窓も時計もないその部屋で、時間の経過を正確に推し測ることは不可能だったが。時に緩急や強弱をつけながら、飽きずに繰り返されるその音は、もう裕に半刻は続いていた。
「んあっ、あっ、あん♡ は、ふ……ぁあっ♡」
そしてその水音と共鳴するように、媚びた少年の声が甘く響く。
ほとんど意識を飛ばした状態で浴室に運ばれたジュゼは、あらゆる体液に塗れた全身を丁寧に洗い流されながら、長い指に尻穴を掻き混ぜられて喘いでいた。

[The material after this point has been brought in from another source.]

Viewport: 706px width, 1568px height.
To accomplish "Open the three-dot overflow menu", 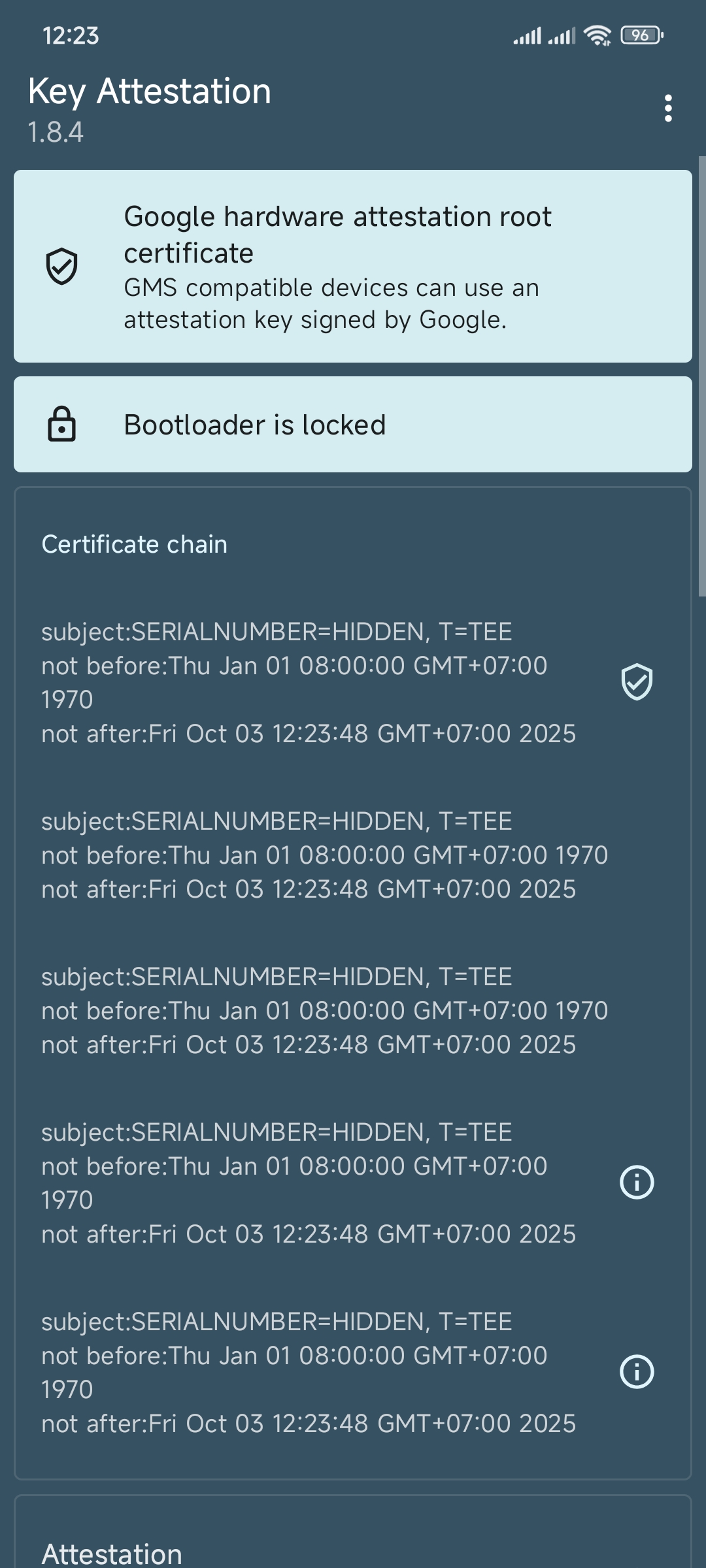I will tap(667, 108).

繰り返された荒淫に屈し切った身体は番の雄に向けて無抵抗に開かれていて、深く突き込まれた三本の指をぐっぷりと咥え込んでしゃぶりついている。ちゅうちゅうと指に吸い付く甘えた感触に、ジュゼを後ろから抱えた妖魔はくすぐったそうな笑い声を立てた。
きめ細かく、滑らかな白い肌。全体的にがっしりした骨格ながらも、どこか感じる中性的なしなやかさ。直視するだけで総毛立つほどの美貌をうっとりと微笑ませながら、レーヴェは腕の中のジュゼの身体をさらに優しく抱き寄せた。
「私の可愛い、愛しい人。そろそろ一回イっておきましょうね」
「あ……ああっ、だめ♡ あ、ゆび、ゆび、そんな……!」
もはや隠れる気もなく膨れ切ったしこりを、繊細な指先に優しく撫でられる。ベッドの上で、何度も熱い剛直に擦り上げられたそこはどうしようもなく敏感で、触れられるだけの刺激でもう限界だった。

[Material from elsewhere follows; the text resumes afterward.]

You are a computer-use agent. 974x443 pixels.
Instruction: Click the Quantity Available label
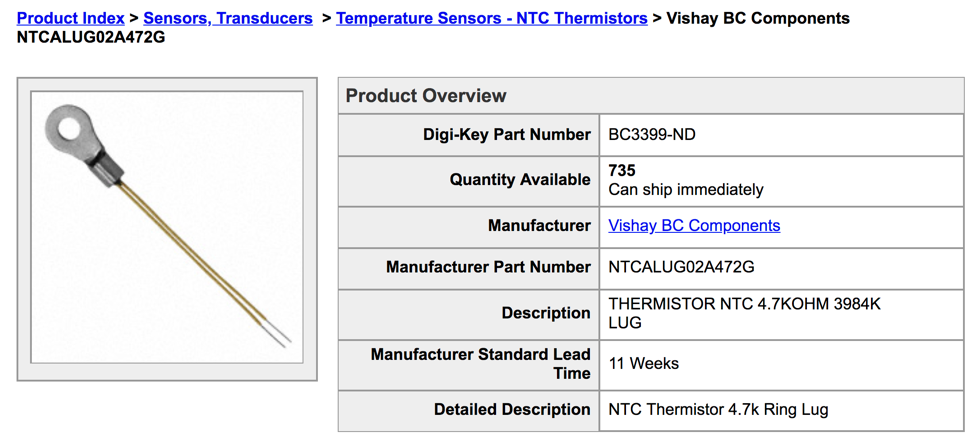(521, 180)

激しく追い立てられるのとはまた異なる、優しく絞り上げられるように込み上げる快楽に、ジュゼが大きく仰け反る。喘ぐ唇を唇で塞いで甘い叫び声を喰らうと、レーヴェはゆっくりと緩慢に駆け上がる絶頂に悶え善がるジュゼの身体を白い指で優しく愛撫した。
一つ目の頂点のその先まで、容易く導かれた全身が緊張と弛緩を繰り返し、妖魔の膝の上に優しく拘束された身体がガクンガクンと跳ね回る。中に突き入れた指をずるりと抜いたレーヴェは、縦に割れて生々しく濡れる、性器と化した尻穴を外側から優しく撫でて笑った。
「ふふ、気持ち良かったですか?」
「あぅ、う、ふあっ♡ あっ……♡」
抜けきらない官能に、言葉らしい言葉が紡げない。とろりと蕩けた瞳に問いへの肯定を映したジュゼは、まだ下半身をプルプルと震わせながら、せめて懸命に頷いた。嬉しそうな笑い声がジュゼの耳のすぐ傍で響き、吐息一つからも伝わる妖魔の情愛深さにうっとりと緩んだジュゼの身体が、再びピンと反り返って緊張する。

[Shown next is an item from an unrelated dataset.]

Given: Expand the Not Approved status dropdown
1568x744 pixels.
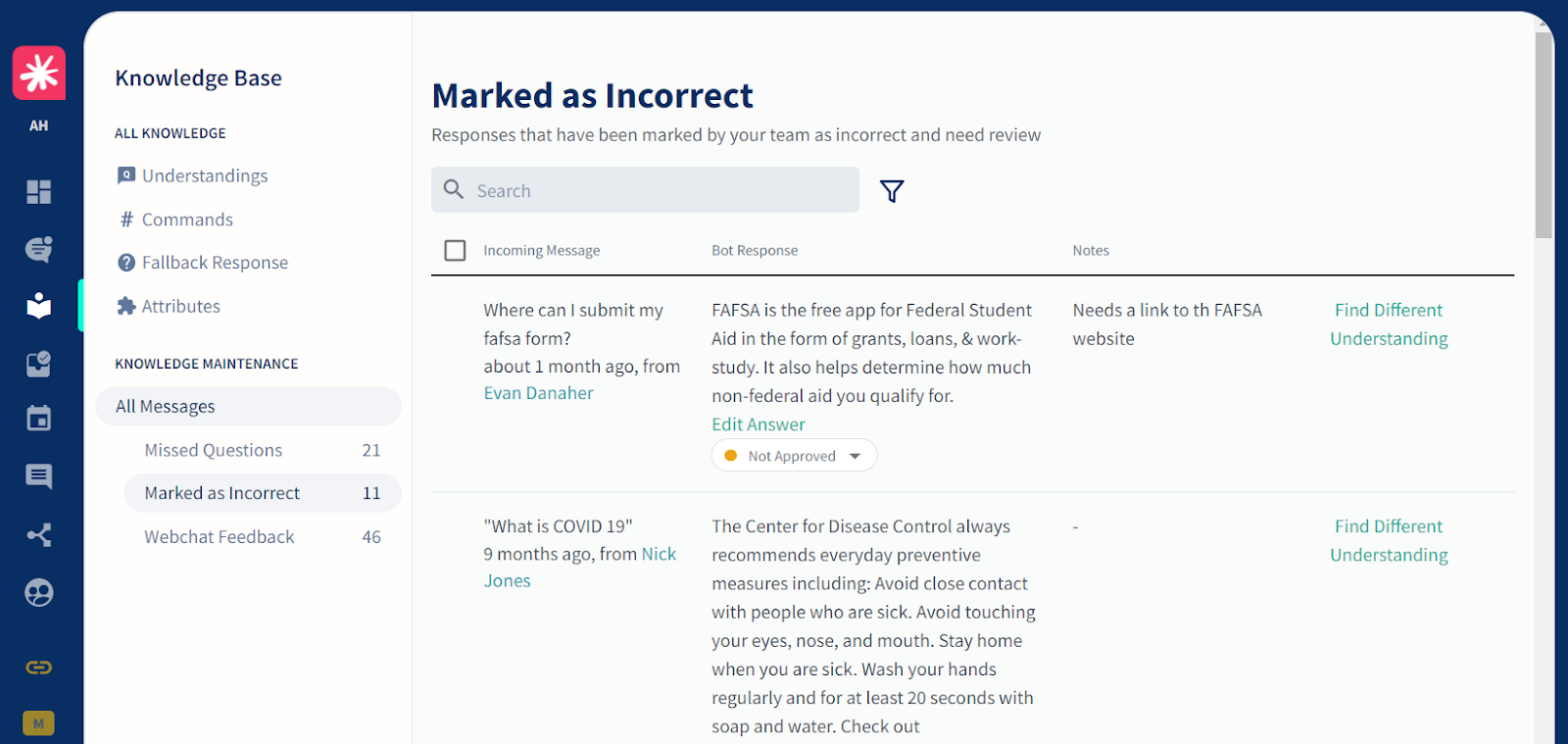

ジュゼの股ぐらに入り込んだ足が、雌の官能に頭を垂れたままのペニスをぐりぐりと刺激して、上体に絡んだ腕は火照った肌に愛撫を加えた。出口のない絶頂の衝撃が渦巻く身体に重ねて込み上げる悦楽に頭を打ち振りながら身を反らせれば、たっぷりの唾液を含んだ舌を耳の奥に捻じ込まれて、悲鳴のような嬌声がこぼれる。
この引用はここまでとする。